◆ **What is required**
Every line of the material that mentions the word "with" should be copied out.

◆ **Given records**

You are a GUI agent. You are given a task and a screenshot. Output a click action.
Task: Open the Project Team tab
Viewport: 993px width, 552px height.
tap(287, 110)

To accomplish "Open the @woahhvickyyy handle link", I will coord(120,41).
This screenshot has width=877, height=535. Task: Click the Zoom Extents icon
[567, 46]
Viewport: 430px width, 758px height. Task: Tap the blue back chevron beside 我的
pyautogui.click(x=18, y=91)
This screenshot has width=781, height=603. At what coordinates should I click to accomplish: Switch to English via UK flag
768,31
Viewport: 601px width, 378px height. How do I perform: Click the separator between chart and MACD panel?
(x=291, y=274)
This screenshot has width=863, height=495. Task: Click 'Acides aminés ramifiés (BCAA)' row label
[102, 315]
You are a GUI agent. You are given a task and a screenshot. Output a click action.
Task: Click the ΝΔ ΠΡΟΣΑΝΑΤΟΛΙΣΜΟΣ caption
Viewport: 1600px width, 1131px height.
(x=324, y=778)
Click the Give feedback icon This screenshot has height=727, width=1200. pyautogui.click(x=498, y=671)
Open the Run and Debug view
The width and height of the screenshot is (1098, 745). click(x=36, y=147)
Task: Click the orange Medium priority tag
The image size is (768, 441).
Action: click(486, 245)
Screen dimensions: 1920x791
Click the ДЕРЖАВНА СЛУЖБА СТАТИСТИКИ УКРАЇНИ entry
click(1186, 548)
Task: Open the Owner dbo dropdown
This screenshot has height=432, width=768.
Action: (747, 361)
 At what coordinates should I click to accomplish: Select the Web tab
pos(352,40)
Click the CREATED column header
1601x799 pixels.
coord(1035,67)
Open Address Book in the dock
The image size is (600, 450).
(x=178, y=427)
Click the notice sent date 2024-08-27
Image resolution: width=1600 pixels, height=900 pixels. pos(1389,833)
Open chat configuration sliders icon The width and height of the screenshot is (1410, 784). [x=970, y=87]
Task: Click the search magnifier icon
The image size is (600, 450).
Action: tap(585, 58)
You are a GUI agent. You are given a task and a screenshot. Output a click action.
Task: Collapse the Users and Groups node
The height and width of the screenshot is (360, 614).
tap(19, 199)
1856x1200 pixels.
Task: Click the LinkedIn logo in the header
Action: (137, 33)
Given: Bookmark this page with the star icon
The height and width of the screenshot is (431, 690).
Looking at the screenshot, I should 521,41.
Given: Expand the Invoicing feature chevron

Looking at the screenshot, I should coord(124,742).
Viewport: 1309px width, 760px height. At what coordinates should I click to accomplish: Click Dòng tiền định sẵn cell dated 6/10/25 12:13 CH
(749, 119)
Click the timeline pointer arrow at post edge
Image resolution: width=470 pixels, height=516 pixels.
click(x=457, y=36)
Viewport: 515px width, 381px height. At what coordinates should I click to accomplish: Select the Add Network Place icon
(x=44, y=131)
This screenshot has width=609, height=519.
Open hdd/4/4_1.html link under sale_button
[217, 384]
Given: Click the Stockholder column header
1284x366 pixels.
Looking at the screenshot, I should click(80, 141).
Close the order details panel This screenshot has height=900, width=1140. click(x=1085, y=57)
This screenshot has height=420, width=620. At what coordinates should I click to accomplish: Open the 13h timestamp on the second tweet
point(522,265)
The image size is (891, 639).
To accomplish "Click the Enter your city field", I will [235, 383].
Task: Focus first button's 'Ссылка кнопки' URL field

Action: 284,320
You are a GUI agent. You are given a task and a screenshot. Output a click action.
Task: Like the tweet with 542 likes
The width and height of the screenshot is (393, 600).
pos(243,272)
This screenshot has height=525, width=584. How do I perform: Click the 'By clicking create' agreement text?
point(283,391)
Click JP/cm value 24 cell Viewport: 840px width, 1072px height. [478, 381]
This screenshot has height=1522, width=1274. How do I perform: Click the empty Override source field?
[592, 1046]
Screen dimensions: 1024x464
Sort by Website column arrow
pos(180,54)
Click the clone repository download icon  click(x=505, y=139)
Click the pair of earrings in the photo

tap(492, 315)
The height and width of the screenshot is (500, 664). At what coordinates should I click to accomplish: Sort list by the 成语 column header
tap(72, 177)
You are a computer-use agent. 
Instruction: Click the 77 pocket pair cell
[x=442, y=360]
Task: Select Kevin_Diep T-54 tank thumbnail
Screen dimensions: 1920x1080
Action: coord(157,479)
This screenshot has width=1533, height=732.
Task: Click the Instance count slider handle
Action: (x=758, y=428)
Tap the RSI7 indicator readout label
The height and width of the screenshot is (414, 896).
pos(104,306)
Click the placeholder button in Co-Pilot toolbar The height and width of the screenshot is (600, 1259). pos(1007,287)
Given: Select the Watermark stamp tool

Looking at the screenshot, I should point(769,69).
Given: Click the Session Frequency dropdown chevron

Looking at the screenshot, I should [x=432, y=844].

◆ **Result of the task**
Given: Bookmark this page with the star icon
Task: Like the tweet with 542 likes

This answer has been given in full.